Rearrangement and expression of T cell receptor and immunoglobulin loci in immortalized CD4-CD8- T cell lines.

Injection of newborn mice with mixtures of wild-type moloney murine leukemia (Mo-MuLV) virus and other recombinant retroviruses harboring the myc oncogene alone or in combination with the H-ras oncogene resulted in a 100% incidence of lymphatic leukemias from which permanent cell lines could be established in vitro. These cells are immunoglobulin (Ig)-, Thy-1+BP- and CD8-CD4- indicating that they are early thymocytes. Such transformed pre-T lines lack retroviral myc and ras genes but occasionally possess proviral insertion near to their endogenous myc and pim genes. We show that both Ig heavy chain (Igh) and T cell receptor (TcR) genes are rearranged in most of these lines. In some cases, a primary recombination was followed by a secondary rearrangement at the same locus. We show that VT gamma genes can rearrange outside of their known cluster suggesting that TcR gamma diversification in such pre-T cells may be different to that in more mature T cells. Ig D-JH recombinations may precede TcR gene recombination in these early T cell lines, and some but not all express sterile Cmu transcripts.

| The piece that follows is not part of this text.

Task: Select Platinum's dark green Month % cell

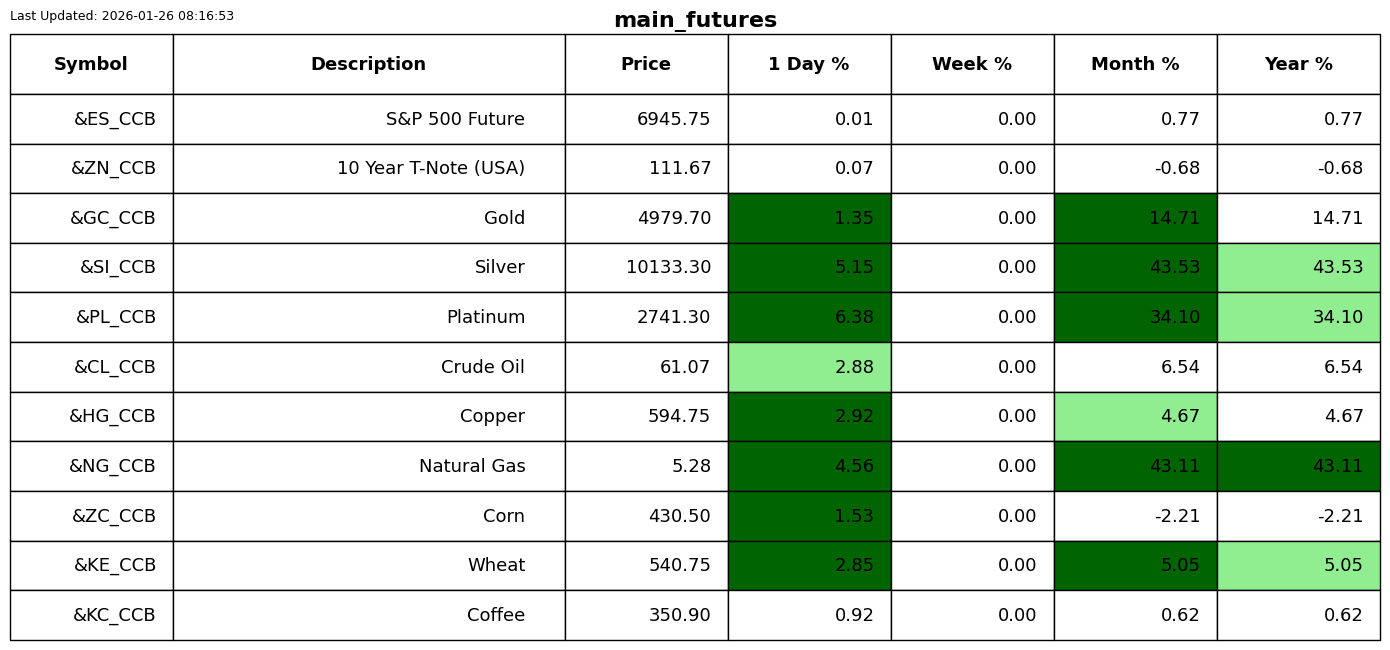Action: coord(1135,318)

Some of these lines express surface heterodimers that appear composed of alpha and beta chains that can be immunoprecipitated with a monoclonal anti-T3 antibody but not with the anti-V beta 8 monoclonal antibody F23.1. This established pre-T cell line represents novel biological material for the dissection of T cell development and function analogous to A-MuLV transformed pre-B cells.